L’italiano di Catarella rispetto allo standard
La produzione linguistica del maldestro appuntato dei romanzi di Montalbano, Catarella, presenta caratteristiche peculiari, poiché articolata secondo elementi afferenti a diverse categorie dell’italiano – regionale e popolare – e in larga misura al dialetto, siciliano. Egli infatti è caratterizzato come un parlante dialettofono, semi-colto e con scarsa abilità di sorveglianza della propria produzione linguistica.
I tratti tipici dell’italiano popolare si riscontrano nella presenza di frasi preconfezionate, paretimologie, cancellazione di morfemi e accumulo di preposizioni, tautologie e impiego di lessemi propri di sottocodici, principalmente di burocratese e di foreign talk.
Inoltre, ci si può imbattere in dialettismi e regionalismi, i quali, spesso, sembrano contaminarsi e dare luogo a forme che si potrebbero definire “ibride”. Ciò si vede, in modo chiaro, nell’ambito della morfologia: Catarella tende a selezionare un morfema lessicale tipico del dialetto, e ad aggiungervi un morfema grammaticale, flessivo, proprio dell’italiano. Pertanto, si originano veri e propri ibridismi, che si presentano come parole prodotte dalla combinazione di un morfema lessicale di una lingua di partenza (o lingua X) con un morfema grammaticale di una lingua d’arrivo (o lingua Y), come sostiene Gaetano Berruto in “Sociolinguistica dell’italiano contemporaneo”. In aggiunta, se si considerano le sequenze dialogiche presenti nei romanzi (per questo articolo ho fatto riferimento al testo “La danza del gabbiano”, del 2009), dall’interazione verbale fra Montalbano e Catarella emerge l’effetto di questo particolare comportamento linguistico. Il commissario si rivolge all’appuntato operando precise scelte, attingendo soprattutto dal dialetto o dall’italiano, cosiddetto, sub-standard, talvolta ripetendo esattamente forme o strutture del suo interlocutore dialettofono. Ciò non deve stupire, in quanto è assodato che le interferenze con le forme tipiche del dialetto o dell’italiano regionale della propria area geografica, sia a livello lessicale sia a livello morfosintattico, permangono nella produzione di un parlante, anche piuttosto colto. Tale atteggiamento permette al commissario Montalbano non solo di interagire efficacemente con Catarella, ma anche di guadagnarne l’approvazione, in conformità con il principio, denominato da Grice, “di cooperazione”. Quanto detto è particolarmente importante per il fatto che costituisce una prova della distanza del linguaggio di Catarella dall’italiano standard.

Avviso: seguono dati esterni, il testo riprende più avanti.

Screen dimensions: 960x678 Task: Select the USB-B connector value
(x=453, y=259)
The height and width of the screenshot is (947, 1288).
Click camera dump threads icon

La commistione di tratti, dialettali, popolari e regionali propria del linguaggio di questo personaggio, avrebbe, almeno, due possibili spiegazioni. Da un lato, infatti, sarebbe verosimile considerarla alla luce di un’interferenza a partire dal dialetto: gli elementi ibridi e di difficile spiegazione sarebbero giustificati dalla dinamicità e dalle caratteristiche tipiche del sistema, nonché da fattori extralinguistici di carattere socio-culturale. Dall’altro, la complessità troverebbe spiegazione nel fatto che, essendo il “popolo” fruitore naturale del dialetto, quest’ultimo costituisce la base preferenziale del linguaggio di Catarella.
La produzione linguistica del personaggio, in conclusione, è composita e attinge dal dialetto; in conseguenza di ciò si può affermare che l’italiano standard, per l’insieme di parlanti che Catarella impersona sembra noto soltanto per competenza passiva. Quando ci si accosta al testo che ne rappresenta la produzione linguistica, la contaminazione di tratti conduce ad un’incongruenza stilistica originale, che anche un parlante non dialettofono può riconoscere. L’italiano scritto, ma parlato, del personaggio è il risultato di una stratificazione di registri alle cui estremità si trovano il dialetto e l’italiano popolare, come varietà diastratica alta, quale che ne sia la definizione.